START Provided data

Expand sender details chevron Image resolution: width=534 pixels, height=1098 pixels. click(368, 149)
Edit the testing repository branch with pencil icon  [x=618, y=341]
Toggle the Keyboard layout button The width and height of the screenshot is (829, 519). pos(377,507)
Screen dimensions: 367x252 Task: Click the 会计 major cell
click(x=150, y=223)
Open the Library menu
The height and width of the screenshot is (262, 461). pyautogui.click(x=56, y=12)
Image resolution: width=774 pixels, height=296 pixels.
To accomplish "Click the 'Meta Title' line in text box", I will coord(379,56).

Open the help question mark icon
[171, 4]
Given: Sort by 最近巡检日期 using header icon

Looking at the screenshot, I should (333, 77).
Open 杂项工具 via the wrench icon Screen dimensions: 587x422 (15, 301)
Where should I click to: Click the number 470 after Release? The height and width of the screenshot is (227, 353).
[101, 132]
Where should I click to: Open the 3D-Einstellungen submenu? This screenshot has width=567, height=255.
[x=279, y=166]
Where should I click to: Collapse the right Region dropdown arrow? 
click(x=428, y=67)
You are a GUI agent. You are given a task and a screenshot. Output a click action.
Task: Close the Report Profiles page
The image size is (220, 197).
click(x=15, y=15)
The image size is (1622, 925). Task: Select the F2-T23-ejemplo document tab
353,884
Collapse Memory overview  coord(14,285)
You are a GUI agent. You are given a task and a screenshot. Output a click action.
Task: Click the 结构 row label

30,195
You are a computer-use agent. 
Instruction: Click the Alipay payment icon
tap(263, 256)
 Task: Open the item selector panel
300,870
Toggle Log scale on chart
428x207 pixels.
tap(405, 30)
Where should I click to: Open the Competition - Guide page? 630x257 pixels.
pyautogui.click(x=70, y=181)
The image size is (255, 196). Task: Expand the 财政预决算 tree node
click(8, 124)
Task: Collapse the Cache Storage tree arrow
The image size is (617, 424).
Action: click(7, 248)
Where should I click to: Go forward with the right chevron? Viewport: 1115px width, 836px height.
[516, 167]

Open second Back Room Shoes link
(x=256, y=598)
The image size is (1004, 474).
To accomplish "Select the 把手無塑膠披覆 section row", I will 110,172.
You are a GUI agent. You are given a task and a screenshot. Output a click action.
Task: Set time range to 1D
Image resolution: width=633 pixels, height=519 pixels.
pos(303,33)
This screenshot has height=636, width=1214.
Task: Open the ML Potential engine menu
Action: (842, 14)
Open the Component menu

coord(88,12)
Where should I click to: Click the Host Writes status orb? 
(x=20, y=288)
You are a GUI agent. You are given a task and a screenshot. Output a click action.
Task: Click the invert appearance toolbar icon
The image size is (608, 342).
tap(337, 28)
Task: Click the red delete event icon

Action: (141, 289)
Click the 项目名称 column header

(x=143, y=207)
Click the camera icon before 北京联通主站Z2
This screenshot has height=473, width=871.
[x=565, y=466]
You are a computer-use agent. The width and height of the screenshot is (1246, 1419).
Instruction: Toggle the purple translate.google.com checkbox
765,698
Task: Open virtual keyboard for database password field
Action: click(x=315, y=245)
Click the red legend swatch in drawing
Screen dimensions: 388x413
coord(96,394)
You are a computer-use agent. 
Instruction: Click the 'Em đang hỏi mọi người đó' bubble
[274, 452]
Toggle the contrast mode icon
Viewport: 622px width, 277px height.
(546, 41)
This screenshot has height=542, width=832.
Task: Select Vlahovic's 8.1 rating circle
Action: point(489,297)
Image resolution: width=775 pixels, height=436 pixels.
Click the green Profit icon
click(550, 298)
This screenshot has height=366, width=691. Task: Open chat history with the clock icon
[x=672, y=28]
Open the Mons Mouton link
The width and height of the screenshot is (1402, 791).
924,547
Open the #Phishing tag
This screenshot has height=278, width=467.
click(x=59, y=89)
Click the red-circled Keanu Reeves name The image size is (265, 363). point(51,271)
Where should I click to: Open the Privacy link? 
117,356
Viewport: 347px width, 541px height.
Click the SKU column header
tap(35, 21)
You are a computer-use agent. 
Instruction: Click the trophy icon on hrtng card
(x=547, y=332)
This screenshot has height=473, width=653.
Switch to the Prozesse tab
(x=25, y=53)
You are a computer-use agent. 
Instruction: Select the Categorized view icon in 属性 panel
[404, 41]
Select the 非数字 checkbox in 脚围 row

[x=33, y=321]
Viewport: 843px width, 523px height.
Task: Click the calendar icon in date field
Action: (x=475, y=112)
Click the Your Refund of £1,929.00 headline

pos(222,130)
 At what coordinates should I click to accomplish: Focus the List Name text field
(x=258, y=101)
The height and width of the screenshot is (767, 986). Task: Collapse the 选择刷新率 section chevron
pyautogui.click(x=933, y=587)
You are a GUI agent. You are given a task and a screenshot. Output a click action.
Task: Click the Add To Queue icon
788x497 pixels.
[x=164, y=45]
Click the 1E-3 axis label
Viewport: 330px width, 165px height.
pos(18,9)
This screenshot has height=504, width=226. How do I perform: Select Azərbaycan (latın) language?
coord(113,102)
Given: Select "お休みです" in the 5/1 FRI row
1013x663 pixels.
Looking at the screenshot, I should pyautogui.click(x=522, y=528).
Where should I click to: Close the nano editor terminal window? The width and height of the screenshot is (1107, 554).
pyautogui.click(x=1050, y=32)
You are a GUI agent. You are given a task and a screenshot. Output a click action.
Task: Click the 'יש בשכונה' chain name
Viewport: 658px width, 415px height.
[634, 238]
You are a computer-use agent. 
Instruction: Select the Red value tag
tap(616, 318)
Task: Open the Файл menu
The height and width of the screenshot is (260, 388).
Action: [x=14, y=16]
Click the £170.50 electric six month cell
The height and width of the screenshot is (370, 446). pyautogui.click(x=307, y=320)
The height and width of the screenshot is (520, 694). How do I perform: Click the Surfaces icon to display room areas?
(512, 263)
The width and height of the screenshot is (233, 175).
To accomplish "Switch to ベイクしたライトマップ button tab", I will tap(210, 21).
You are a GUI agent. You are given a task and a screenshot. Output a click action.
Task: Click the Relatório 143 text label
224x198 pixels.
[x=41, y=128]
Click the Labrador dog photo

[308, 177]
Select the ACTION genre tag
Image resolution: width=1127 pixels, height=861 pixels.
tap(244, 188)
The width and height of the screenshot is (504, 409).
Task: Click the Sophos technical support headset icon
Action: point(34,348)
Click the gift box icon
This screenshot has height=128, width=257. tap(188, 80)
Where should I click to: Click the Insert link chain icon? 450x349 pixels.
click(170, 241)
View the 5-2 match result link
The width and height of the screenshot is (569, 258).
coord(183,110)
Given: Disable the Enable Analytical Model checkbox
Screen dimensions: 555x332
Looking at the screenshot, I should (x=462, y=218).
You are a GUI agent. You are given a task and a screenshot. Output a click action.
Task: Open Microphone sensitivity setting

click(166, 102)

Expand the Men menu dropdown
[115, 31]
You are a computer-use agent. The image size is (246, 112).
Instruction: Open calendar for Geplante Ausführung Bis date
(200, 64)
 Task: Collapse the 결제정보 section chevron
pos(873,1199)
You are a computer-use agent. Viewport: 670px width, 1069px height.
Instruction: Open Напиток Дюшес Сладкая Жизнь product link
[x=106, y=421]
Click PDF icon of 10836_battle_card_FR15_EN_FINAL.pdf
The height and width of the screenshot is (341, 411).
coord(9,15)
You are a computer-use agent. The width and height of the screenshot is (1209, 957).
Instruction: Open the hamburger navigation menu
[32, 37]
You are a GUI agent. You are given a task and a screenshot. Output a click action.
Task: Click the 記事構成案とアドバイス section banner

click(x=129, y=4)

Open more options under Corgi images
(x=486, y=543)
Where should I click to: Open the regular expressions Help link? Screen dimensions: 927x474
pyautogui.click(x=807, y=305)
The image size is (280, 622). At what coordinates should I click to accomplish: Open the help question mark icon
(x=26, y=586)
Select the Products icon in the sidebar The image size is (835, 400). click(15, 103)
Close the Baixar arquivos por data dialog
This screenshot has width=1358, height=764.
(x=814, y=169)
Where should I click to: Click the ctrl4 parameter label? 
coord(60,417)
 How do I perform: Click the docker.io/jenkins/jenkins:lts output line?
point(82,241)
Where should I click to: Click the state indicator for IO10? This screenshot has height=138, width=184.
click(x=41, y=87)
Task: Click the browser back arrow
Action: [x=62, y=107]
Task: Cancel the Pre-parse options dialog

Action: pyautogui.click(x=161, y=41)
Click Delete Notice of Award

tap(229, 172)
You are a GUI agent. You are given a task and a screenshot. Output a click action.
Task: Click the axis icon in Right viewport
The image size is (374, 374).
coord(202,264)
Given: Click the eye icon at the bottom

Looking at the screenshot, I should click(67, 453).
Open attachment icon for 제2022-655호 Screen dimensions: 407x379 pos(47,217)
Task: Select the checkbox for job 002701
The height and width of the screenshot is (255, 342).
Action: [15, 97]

END Provided data

Assignment
In the data above, find the line that contains "Click the Labrador dog photo" and the line that contains "You are a computer-use agent. Viewport: 670px". Repeat exactly those lines and every line between them, and only those.

Exercise solution
Click the Labrador dog photo

[308, 177]
Select the ACTION genre tag
Image resolution: width=1127 pixels, height=861 pixels.
tap(244, 188)
The width and height of the screenshot is (504, 409).
Task: Click the Sophos technical support headset icon
Action: point(34,348)
Click the gift box icon
This screenshot has height=128, width=257. tap(188, 80)
Where should I click to: Click the Insert link chain icon? 450x349 pixels.
click(170, 241)
View the 5-2 match result link
The width and height of the screenshot is (569, 258).
coord(183,110)
Given: Disable the Enable Analytical Model checkbox
Screen dimensions: 555x332
Looking at the screenshot, I should (x=462, y=218).
You are a GUI agent. You are given a task and a screenshot. Output a click action.
Task: Open Microphone sensitivity setting

click(166, 102)

Expand the Men menu dropdown
[115, 31]
You are a computer-use agent. The image size is (246, 112).
Instruction: Open calendar for Geplante Ausführung Bis date
(200, 64)
 Task: Collapse the 결제정보 section chevron
pos(873,1199)
You are a computer-use agent. Viewport: 670px width, 1069px height.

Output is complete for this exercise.